— EXERCISE DESCRIPTION —
Total the lines of the entries below that hold the string "computer", then write only that total.

— INPUT —
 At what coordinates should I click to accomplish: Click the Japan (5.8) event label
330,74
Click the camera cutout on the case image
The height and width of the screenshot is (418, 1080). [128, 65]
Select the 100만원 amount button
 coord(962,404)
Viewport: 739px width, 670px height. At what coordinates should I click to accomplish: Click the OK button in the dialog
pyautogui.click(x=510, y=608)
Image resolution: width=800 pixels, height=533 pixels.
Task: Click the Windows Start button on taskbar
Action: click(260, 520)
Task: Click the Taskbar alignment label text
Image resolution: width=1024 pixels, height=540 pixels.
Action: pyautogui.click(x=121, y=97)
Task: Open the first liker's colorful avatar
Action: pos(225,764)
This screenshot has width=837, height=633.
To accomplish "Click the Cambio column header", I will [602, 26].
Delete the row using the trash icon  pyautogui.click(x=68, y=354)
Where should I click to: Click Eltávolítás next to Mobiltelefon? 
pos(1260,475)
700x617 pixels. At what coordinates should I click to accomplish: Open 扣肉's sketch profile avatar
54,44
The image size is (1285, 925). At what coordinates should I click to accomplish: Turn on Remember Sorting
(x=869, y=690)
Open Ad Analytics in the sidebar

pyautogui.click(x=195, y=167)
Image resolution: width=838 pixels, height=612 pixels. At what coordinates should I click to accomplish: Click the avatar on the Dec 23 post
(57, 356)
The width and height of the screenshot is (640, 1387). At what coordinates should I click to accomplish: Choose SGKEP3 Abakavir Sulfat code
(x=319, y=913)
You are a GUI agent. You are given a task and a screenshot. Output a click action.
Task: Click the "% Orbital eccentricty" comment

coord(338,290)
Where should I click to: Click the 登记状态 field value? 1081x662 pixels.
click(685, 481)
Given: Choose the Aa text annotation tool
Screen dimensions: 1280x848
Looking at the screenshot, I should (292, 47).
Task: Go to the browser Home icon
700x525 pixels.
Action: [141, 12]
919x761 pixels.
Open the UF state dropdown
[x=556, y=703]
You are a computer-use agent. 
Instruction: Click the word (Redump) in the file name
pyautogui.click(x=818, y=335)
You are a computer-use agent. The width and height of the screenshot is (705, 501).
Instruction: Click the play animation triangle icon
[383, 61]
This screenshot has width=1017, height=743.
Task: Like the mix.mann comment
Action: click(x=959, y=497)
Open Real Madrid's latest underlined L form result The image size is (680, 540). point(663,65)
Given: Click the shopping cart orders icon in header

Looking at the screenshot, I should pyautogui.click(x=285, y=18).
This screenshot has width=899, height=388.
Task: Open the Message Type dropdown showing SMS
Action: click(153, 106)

— REPLY —
2